- DIRECTIONS -
Please change "screenshot" to "screen capture" throughout the records below and write them out again with nothing else altered. Omit the pictures.

- MATERIAL PROVIDED -
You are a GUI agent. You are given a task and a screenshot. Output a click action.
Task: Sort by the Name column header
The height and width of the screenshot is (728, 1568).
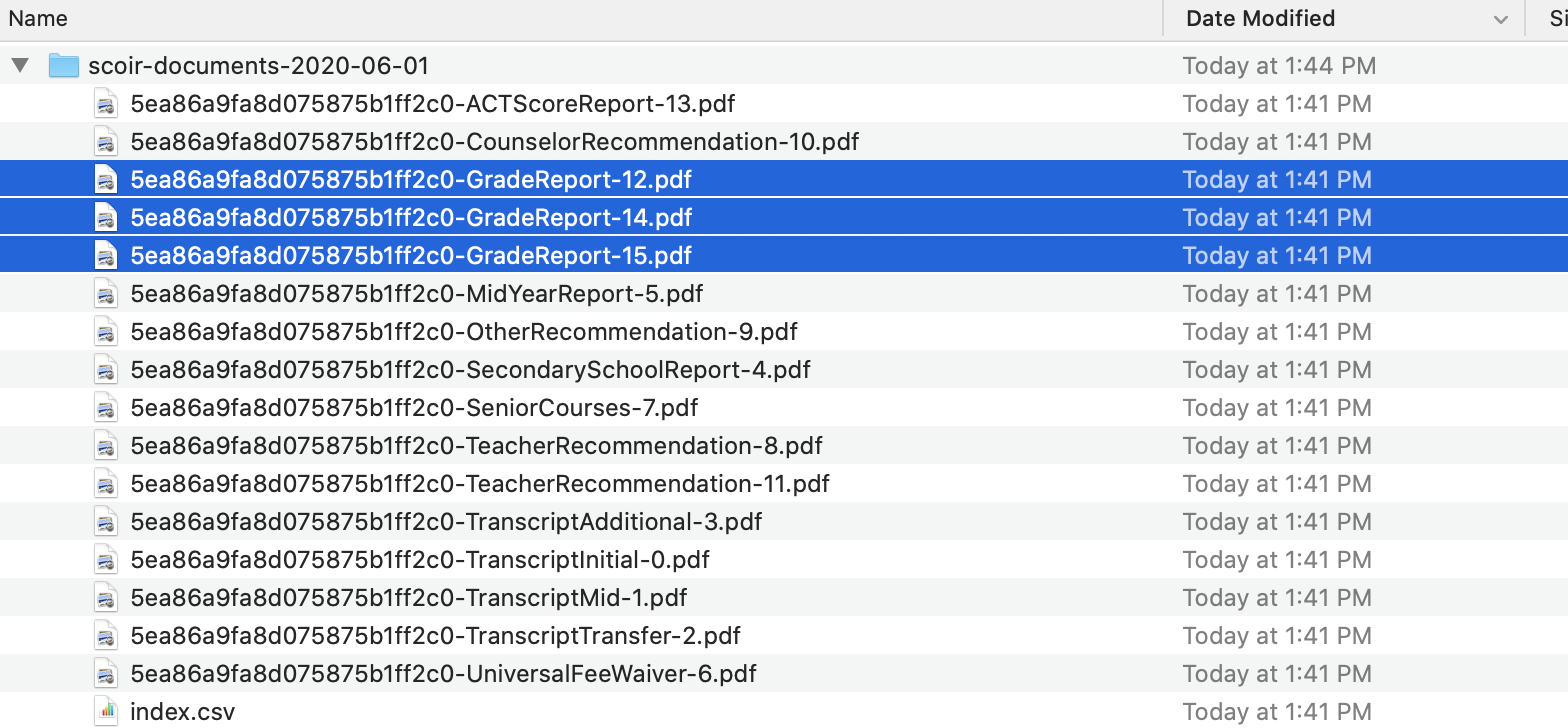(x=39, y=18)
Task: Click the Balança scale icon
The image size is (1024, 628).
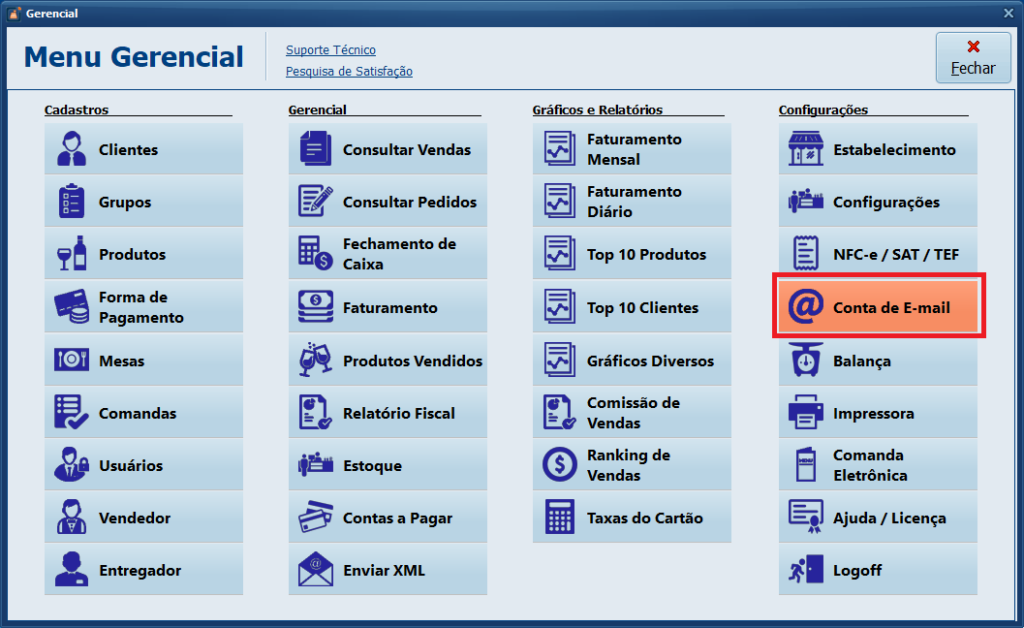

- EXERCISE SOLUTION -
You are a GUI agent. You are given a task and a screen capture. Output a click action.
Task: Sort by the Name column header
The height and width of the screen capture is (728, 1568).
(x=39, y=18)
Task: Click the Balança scale icon
The image size is (1024, 628).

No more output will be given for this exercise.